_WHAT NEEDS TO BE DONE_. Transcribe every line of the data below verbatim, omitting the pictures from your transcription.

Pointing data for screenshots:
★ ★ ★ ★ ★ ★ ★

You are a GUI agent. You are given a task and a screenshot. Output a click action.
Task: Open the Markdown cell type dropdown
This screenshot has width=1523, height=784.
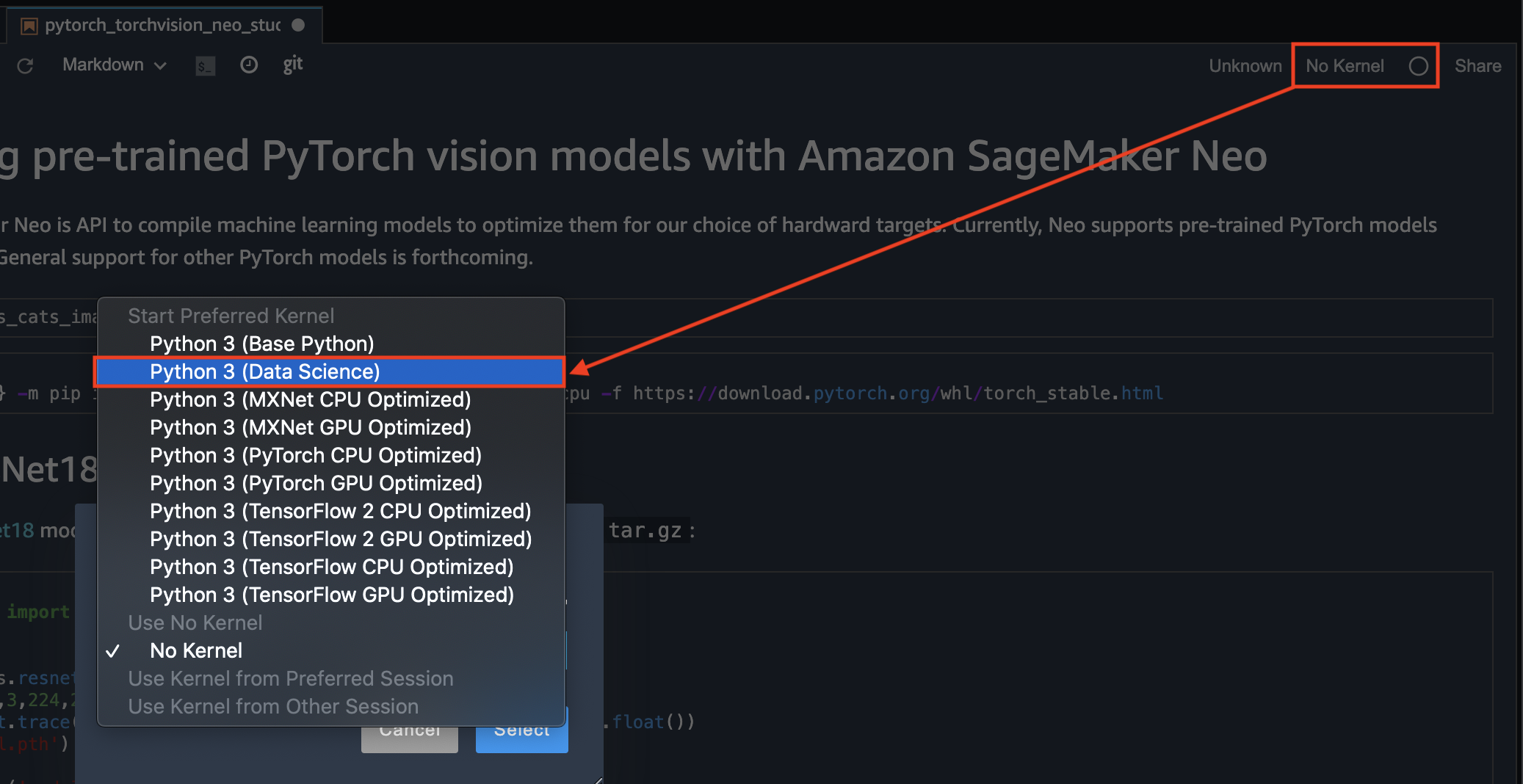tap(114, 65)
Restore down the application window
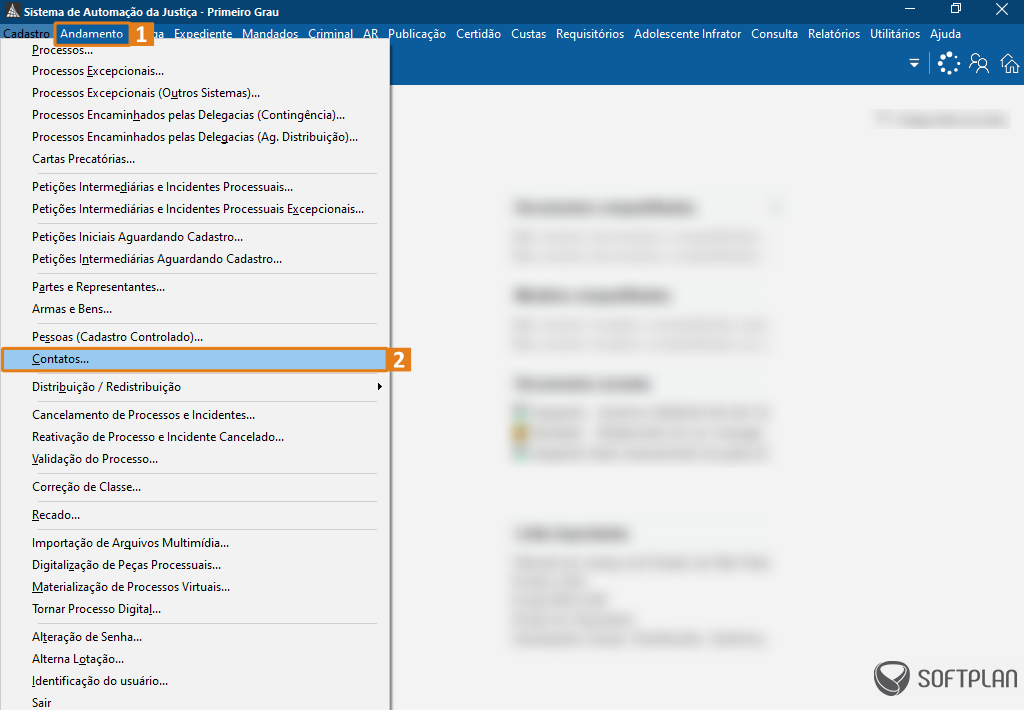The width and height of the screenshot is (1024, 710). click(x=956, y=10)
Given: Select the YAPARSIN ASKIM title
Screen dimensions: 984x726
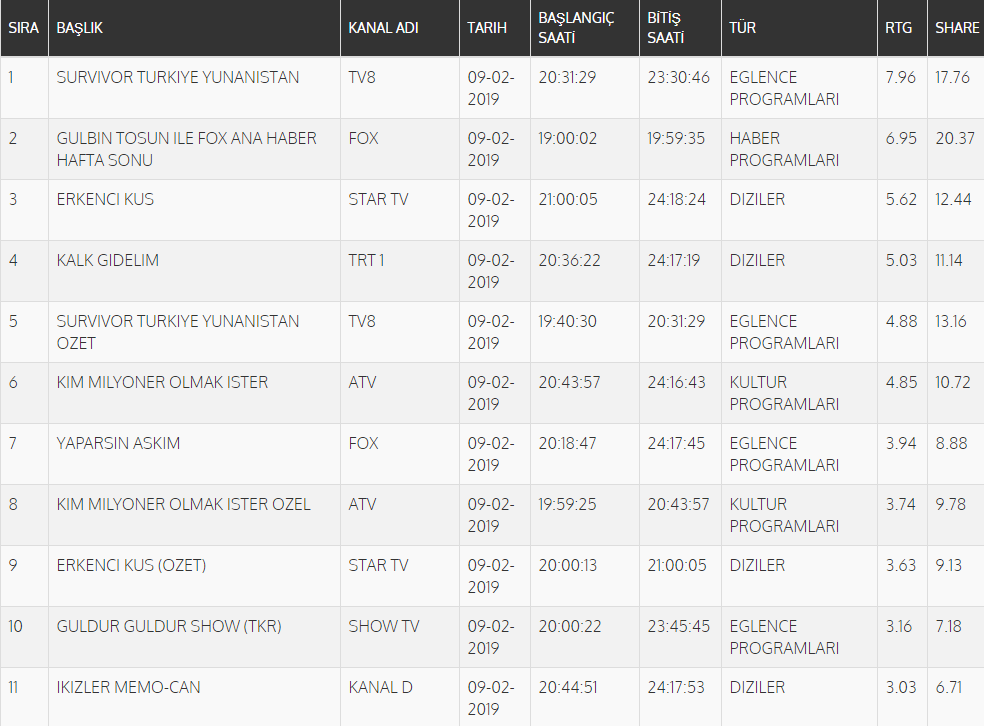Looking at the screenshot, I should click(118, 443).
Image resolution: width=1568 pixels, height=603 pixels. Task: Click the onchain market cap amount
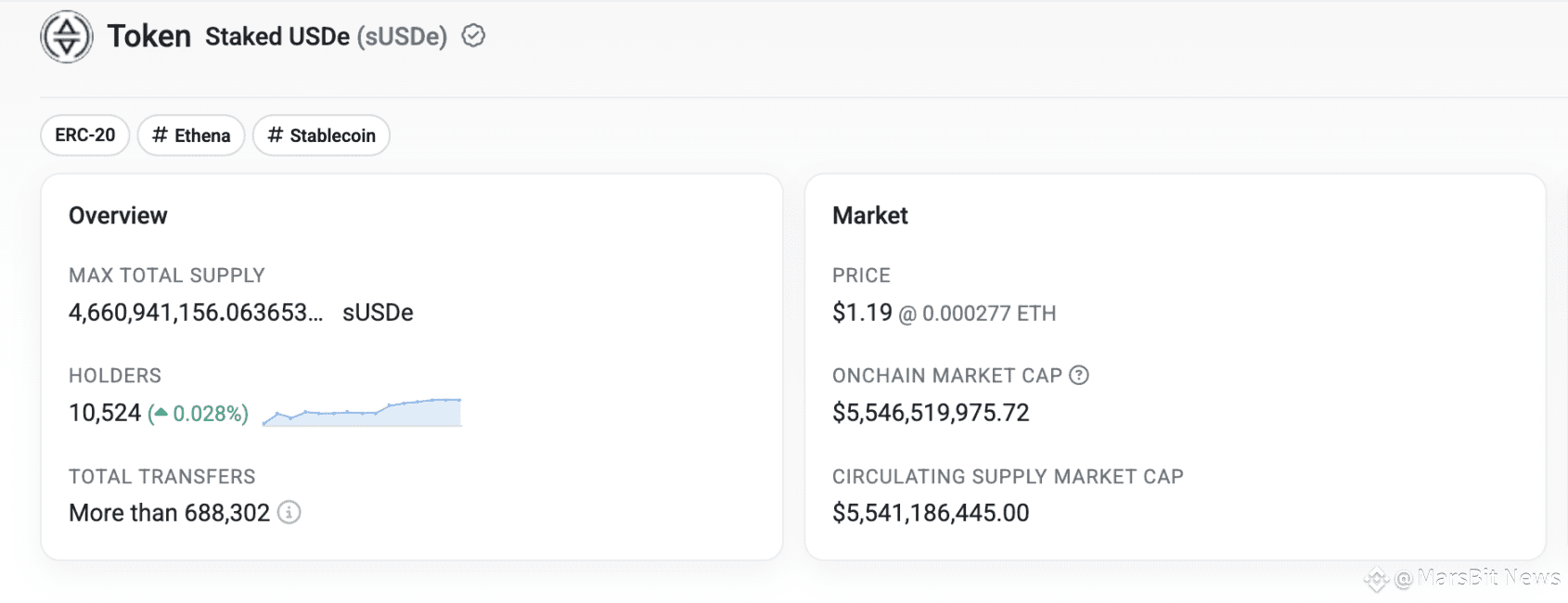click(931, 413)
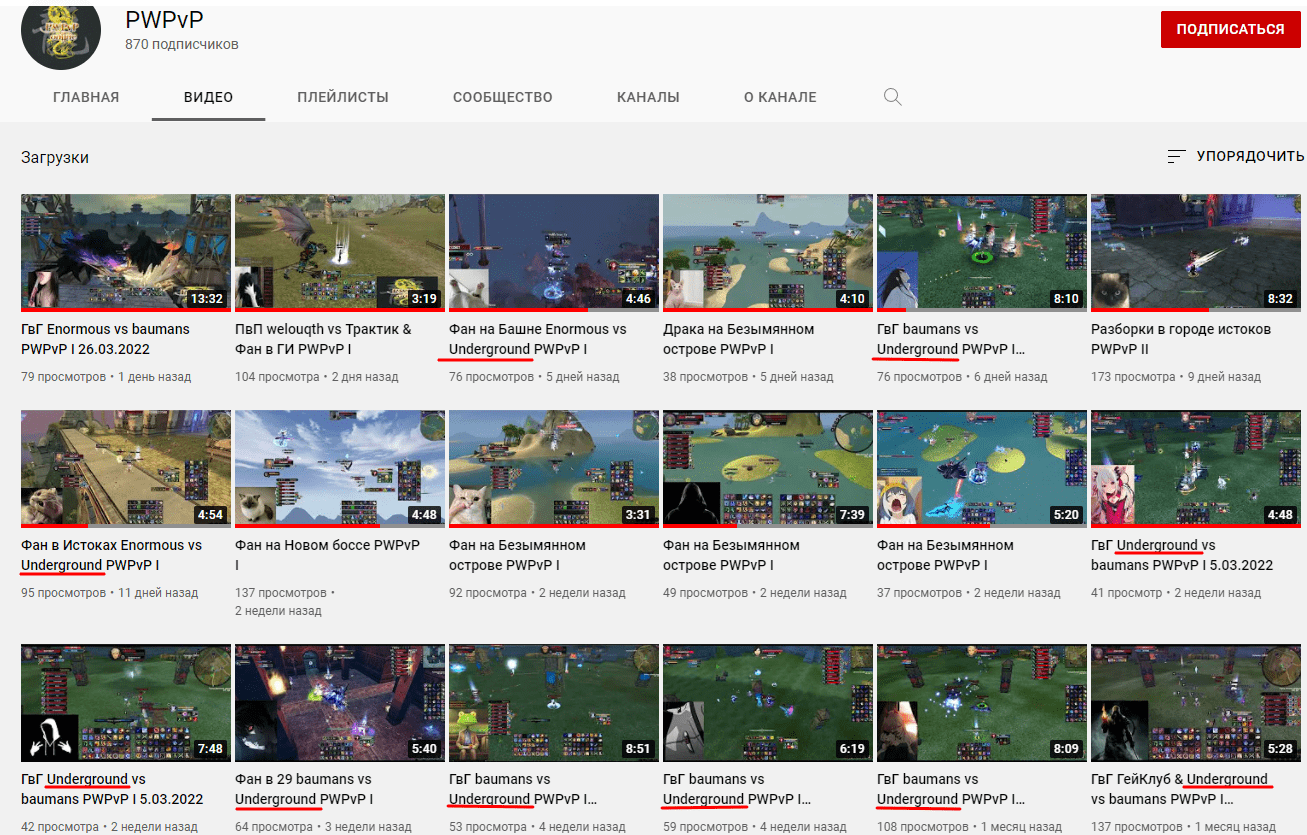Open the ПЛЕЙЛИСТЫ tab

pyautogui.click(x=342, y=97)
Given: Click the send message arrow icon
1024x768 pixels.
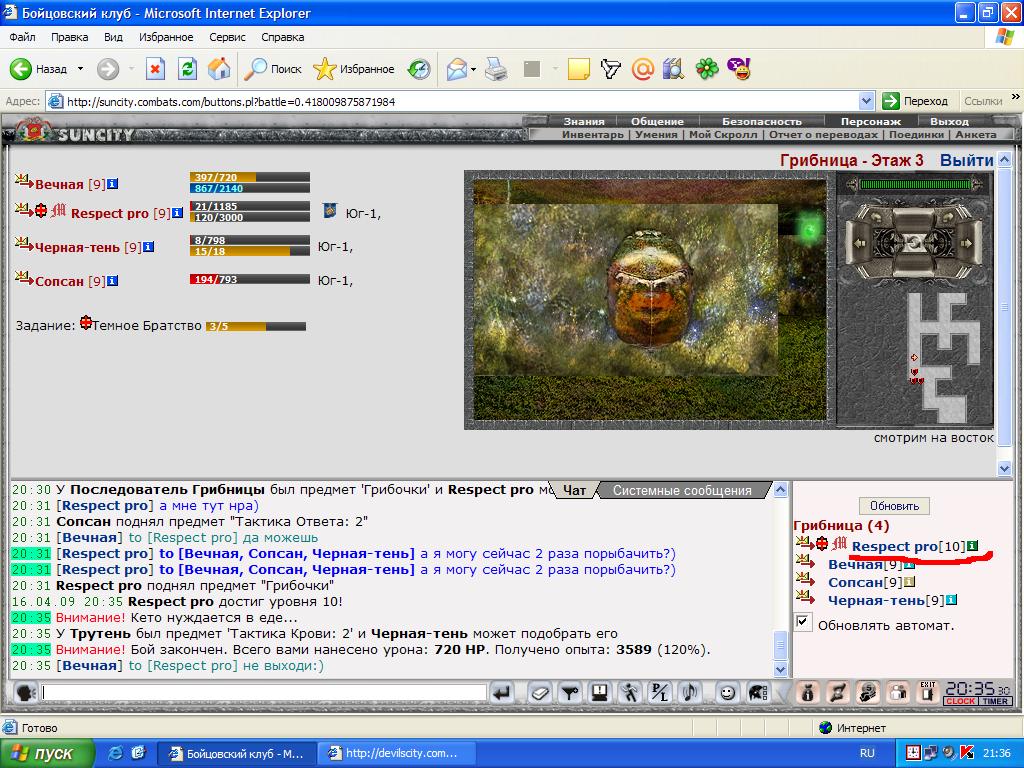Looking at the screenshot, I should click(502, 693).
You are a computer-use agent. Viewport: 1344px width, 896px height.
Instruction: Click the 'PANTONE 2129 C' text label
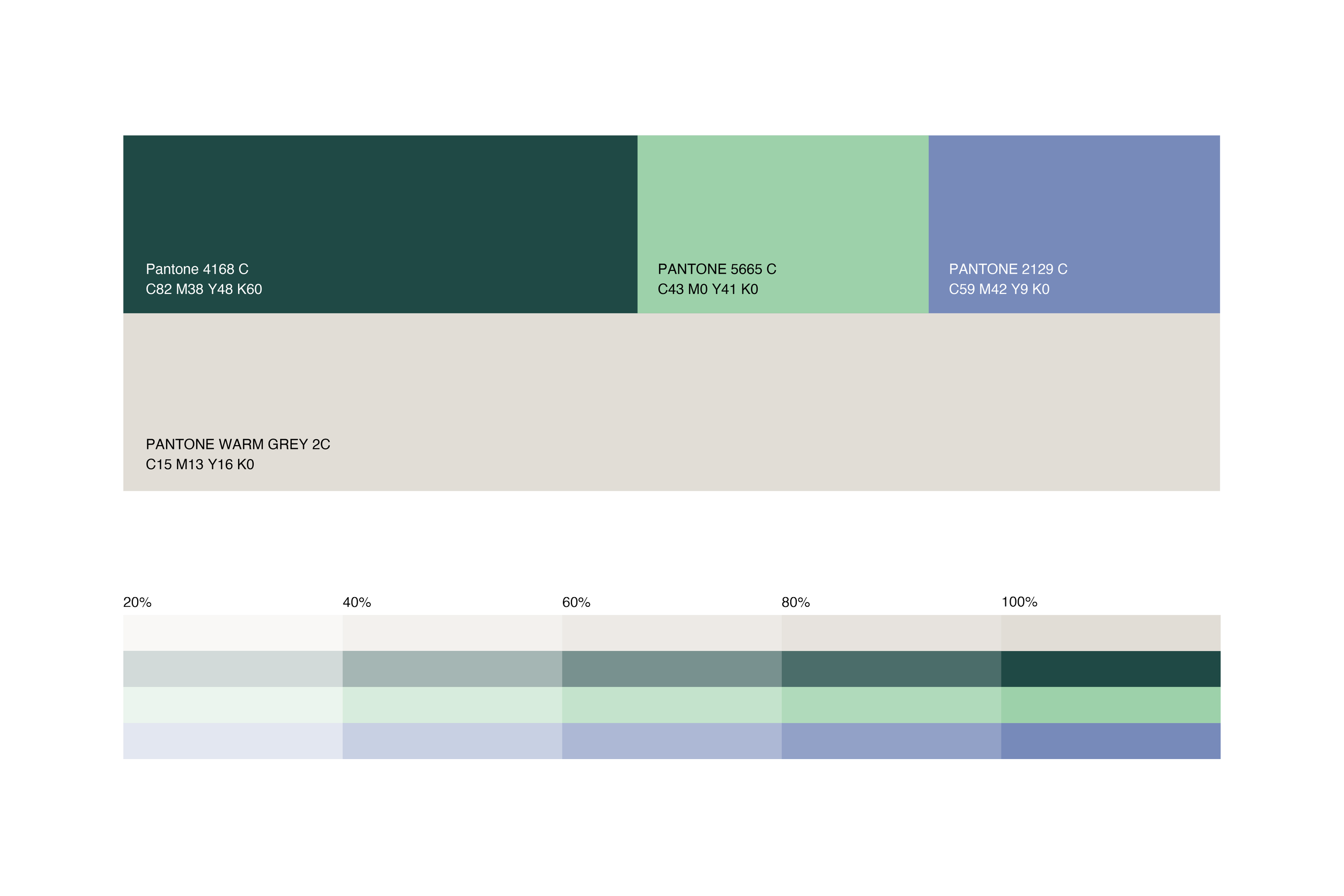1008,269
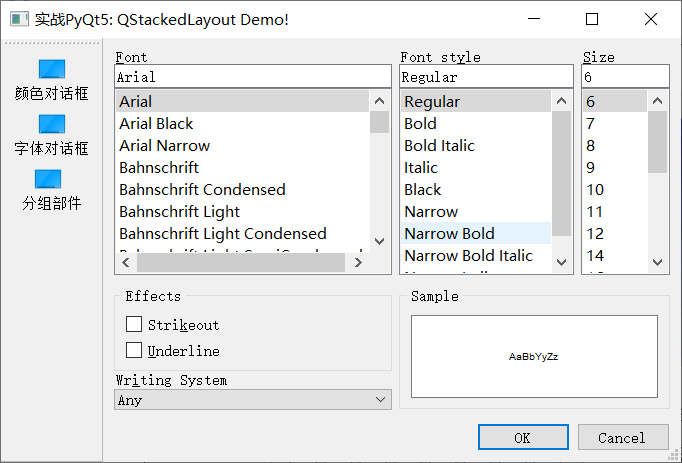
Task: Click the Cancel button
Action: (622, 438)
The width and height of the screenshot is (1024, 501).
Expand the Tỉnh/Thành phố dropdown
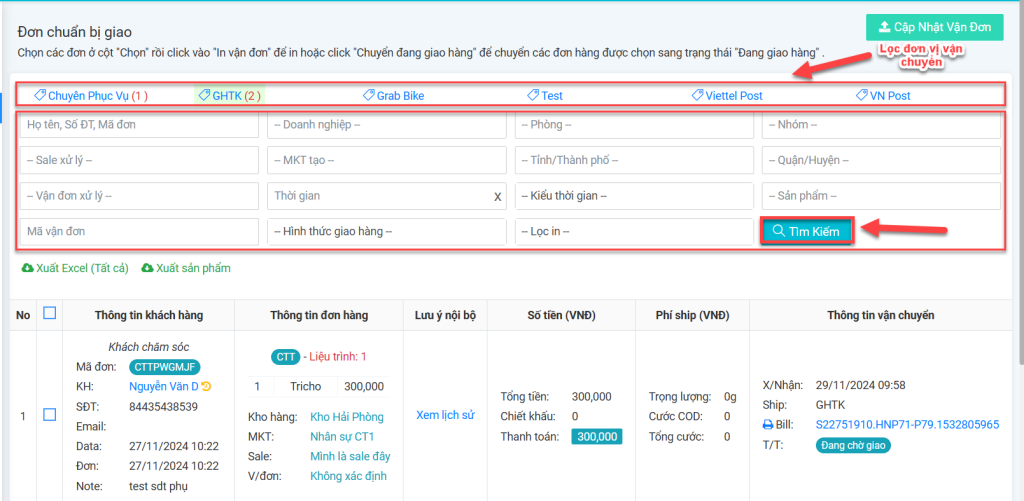click(x=634, y=160)
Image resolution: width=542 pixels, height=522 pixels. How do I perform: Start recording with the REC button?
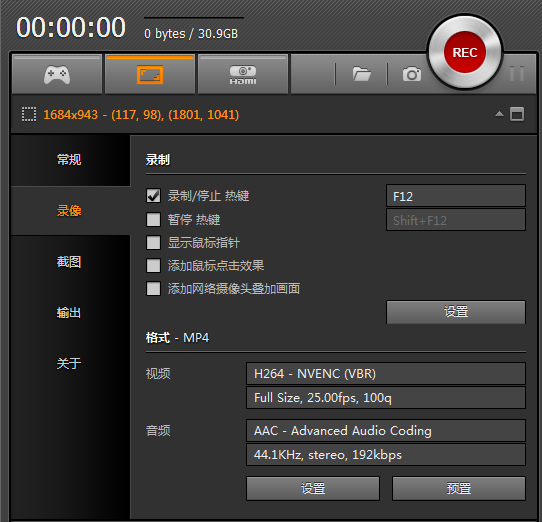(x=465, y=53)
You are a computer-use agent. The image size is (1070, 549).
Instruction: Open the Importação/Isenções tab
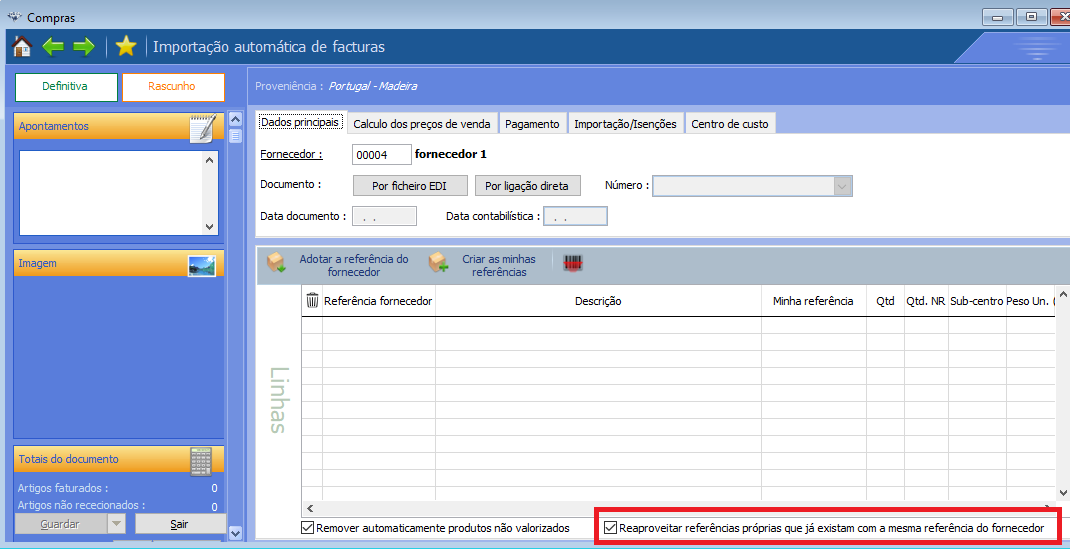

★ ★ ★ ★ ★ ★ ★

_ANSWER FOR THIS EXERCISE_.
You are a GUI agent. You are given a task and a screenshot. Output a click action.
Task: Open the Markdown cell type dropdown
This screenshot has width=1523, height=784.
tap(114, 65)
Restore down the application window
The width and height of the screenshot is (1024, 710). click(x=956, y=10)
Given: Select the YAPARSIN ASKIM title
Screen dimensions: 984x726
Looking at the screenshot, I should click(118, 443).
Image resolution: width=1568 pixels, height=603 pixels. Task: Click the onchain market cap amount
click(931, 413)
Open the ПЛЕЙЛИСТЫ tab

pyautogui.click(x=342, y=97)
Given: Click the send message arrow icon
1024x768 pixels.
Looking at the screenshot, I should click(502, 693).
You are a computer-use agent. Viewport: 1344px width, 896px height.
Instruction: Click the 'PANTONE 2129 C' text label
1008,269
Task: Click the Cancel button
Action: (622, 438)
The width and height of the screenshot is (1024, 501).
Expand the Tỉnh/Thành phố dropdown
click(x=634, y=160)
Image resolution: width=542 pixels, height=522 pixels. How do I perform: Start recording with the REC button?
(x=465, y=53)
You are a computer-use agent. The image size is (1070, 549).
Instruction: Open the Importação/Isenções tab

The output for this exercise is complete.